Kyn pathway and tumor immune escape
The relationship between cancer and elevated Trp catabolism was recognized as early as the 1950s.46 Since Trp is the least abundant amino acid and must be ingested through the diet, IDO1 was originally thought to be part of an ancient, innate mechanism that was designed to slow the growth of neoplastic tissues and/or infectious agents that require Trp stores for continued metabolic activity.27 In support of this hypothesis, Munn et al. demonstrated that female mice pregnant with allogeneic pups and treated with 1-methyl Trp (1-MT) resulted in maternal immune-mediated rejection.47 Later studies of experimental autoimmune encephalomyelitis suggested that Trp catabolites and their derivatives contribute to a shift in primarily Th1-mediated disease to a Th2-associated non-pathological condition.48 Collectively, these studies indicate an important role for IDO1 in general mechanisms that support immune tolerance. The role of IDO1 in immune-mediated evasion of cancer was first introduced in 2002 when Friberg et al. 49 showed that Lewis lung carcinoma (LLC) cells stimulated a more robust allogeneic T-cell response when cultured in the presence of an IDO1 inhibitor, which commensurately delayed LLC tumor growth after systemic treatment in vivo.

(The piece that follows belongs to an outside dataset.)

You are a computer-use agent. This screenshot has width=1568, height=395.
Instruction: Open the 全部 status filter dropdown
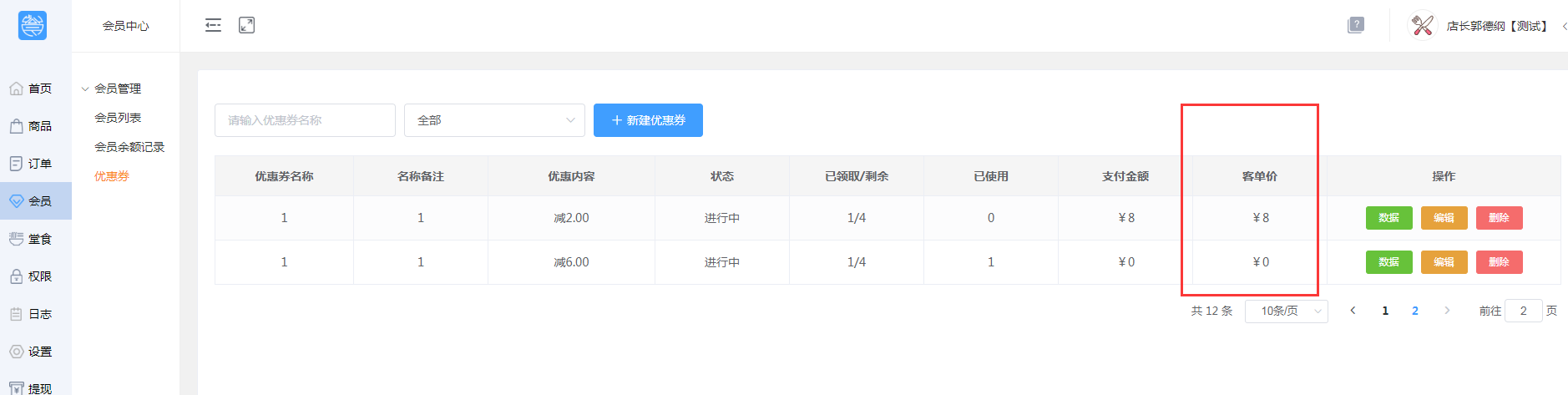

Currently, three major hypothetical mechanisms are proposed to explain the role of IDO1 in tumor-associated immunosuppression. First, enzyme activity results in local depletion of Trp, which results in an increase of uncharged transfer RNA in neighboring T cells and activation of the amino-acid-sensitive GCN2 and mTOR stress-kinase pathways. In turn, GCN2 signaling causes cell cycle arrest and induction of anergy in responding T cells. An additional hypothesis is that downstream Kyns, including L-Kyn, 3-hydroxy-L-Kyn, 3-hydroxyanthranilate (3HAA) and quinolinic acid, have an immune modulatory effect that acts by inducing effector T-cell arrest or apoptosis, both in vitro and in vivo. 50 Downstream Kyn accumulation may also contribute to the conversion of naive CD4+ T cells into immunosuppressive FOXP3-expressing regulatory T cells (Treg, CD3+CD4+CD25+FOXP3+) by virtue of the interaction between L-Kyn and Ahr.51 It is important to note, however, that this mechanism is unlikely to represent the majority of Treg in solid tumors, since the infiltrating component is primarily thymus-derived natural Treg (nTreg)52,53 combined with the absence of Ahr expression in nTreg.54 Collectively, these mechanisms may play a role in contributing to the suppression of tumor immunity via IDO1 expression in cancer.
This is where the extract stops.